Today we'll do a simple run through of a valuation method used to estimate the attractiveness of AEON Fantasy Co.,LTD. (TSE:4343) as an investment opportunity by projecting its future cash flows and then discounting them to today's value. The Discounted Cash Flow (DCF) model is the tool we will apply to do this. Before you think you won't be able to understand it, just read on! It's actually much less complex than you'd imagine.

Remember though, that there are many ways to estimate a company's value, and a DCF is just one method. If you want to learn more about discounted cash flow, the rationale behind this calculation can be read in detail in the Simply Wall St analysis model.

Check out our latest analysis for AEON FantasyLTD

The Model

We're using the 2-stage growth model, which simply means we take in account two stages of company's growth. In the initial period the company may have a higher growth rate and the second stage is usually assumed to have a stable growth rate. To begin with, we have to get estimates of the next ten years of cash flows. Where possible we use analyst estimates, but when these aren't available we extrapolate the previous free cash flow (FCF) from the last estimate or reported value. We assume companies with shrinking free cash flow will slow their rate of shrinkage, and that companies with growing free cash flow will see their growth rate slow, over this period. We do this to reflect that growth tends to slow more in the early years than it does in later years.
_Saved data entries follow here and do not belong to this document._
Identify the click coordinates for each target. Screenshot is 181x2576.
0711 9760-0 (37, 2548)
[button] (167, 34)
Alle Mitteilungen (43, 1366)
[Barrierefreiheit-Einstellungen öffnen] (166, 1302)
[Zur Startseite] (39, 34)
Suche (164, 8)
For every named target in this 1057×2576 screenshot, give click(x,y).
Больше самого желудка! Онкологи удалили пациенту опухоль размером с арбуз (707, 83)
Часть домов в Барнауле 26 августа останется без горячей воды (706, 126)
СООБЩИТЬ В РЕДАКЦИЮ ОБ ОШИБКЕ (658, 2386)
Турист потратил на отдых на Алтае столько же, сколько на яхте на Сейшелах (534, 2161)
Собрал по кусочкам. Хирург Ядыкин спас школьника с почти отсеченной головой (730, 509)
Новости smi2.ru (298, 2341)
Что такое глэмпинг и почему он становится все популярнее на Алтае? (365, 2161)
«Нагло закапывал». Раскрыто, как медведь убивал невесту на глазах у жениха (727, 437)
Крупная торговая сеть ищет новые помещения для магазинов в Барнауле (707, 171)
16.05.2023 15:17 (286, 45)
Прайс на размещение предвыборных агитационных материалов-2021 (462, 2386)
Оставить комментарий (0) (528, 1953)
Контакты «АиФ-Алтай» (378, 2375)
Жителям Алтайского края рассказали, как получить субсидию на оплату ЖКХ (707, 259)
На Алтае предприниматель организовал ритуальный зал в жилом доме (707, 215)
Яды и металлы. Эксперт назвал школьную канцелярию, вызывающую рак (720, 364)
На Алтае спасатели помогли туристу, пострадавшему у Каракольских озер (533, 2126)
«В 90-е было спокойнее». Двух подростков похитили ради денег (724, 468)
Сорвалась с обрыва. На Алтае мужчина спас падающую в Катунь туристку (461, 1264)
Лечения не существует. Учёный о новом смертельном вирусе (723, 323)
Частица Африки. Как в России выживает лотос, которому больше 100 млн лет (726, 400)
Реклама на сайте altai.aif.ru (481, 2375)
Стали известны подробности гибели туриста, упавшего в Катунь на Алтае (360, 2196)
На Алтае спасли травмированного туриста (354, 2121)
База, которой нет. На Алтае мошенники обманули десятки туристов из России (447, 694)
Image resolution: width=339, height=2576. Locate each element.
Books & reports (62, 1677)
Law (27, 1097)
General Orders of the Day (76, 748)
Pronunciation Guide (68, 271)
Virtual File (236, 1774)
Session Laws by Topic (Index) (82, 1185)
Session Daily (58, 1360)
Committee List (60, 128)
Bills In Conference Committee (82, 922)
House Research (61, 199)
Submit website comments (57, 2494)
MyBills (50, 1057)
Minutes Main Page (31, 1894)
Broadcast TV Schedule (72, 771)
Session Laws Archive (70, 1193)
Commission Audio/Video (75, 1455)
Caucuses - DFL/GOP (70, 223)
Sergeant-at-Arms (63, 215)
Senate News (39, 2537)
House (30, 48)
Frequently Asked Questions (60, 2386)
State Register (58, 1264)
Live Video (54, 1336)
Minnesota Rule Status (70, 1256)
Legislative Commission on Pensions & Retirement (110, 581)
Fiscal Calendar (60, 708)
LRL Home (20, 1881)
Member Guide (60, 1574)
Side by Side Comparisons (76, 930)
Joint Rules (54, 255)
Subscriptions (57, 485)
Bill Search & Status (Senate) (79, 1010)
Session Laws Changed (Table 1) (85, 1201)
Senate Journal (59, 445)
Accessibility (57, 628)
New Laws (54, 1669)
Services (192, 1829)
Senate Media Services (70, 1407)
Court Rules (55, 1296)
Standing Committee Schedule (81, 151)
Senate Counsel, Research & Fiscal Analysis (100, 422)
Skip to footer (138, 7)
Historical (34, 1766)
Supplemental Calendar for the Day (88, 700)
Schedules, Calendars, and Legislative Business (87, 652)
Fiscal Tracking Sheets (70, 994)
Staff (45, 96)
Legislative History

Generally we assume that a dollar today is more valuable than a dollar in the future, so we discount the value of these future cash flows to their estimated value in today's dollars:

10-year free cash flow (FCF) forecast

2024 2025 2026 2027 2028 2029 2030 2031 2032 2033
Levered FCF (¥, Millions) JP¥1.88b JP¥3.29b JP¥3.76b JP¥4.14b JP¥4.47b JP¥5.51b JP¥5.99b JP¥6.36b JP¥6.64b JP¥6.85b
Growth Rate Estimate Source Analyst x1 Analyst x2 Analyst x2 Analyst x2 Analyst x2 Analyst x1 Est @ 8.78% Est @ 6.19% Est @ 4.38% Est @ 3.12%
Present Value (¥, Millions) Discounted @ 8.3% JP¥1.7k JP¥2.8k JP¥3.0k JP¥3.0k JP¥3.0k JP¥3.4k JP¥3.4k JP¥3.4k JP¥3.2k JP¥3.1k

("Est" = FCF growth rate estimated by Simply Wall St)
Present Value of 10-year Cash Flow (PVCF) = JP¥30b

The second stage is also known as Terminal Value, this is the business's cash flow after the first stage. For a number of reasons a very conservative growth rate is used that cannot exceed that of a country's GDP growth. In this case we have used the 5-year average of the 10-year government bond yield (0.2%) to estimate future growth. In the same way as with the 10-year 'growth' period, we discount future cash flows to today's value, using a cost of equity of 8.3%.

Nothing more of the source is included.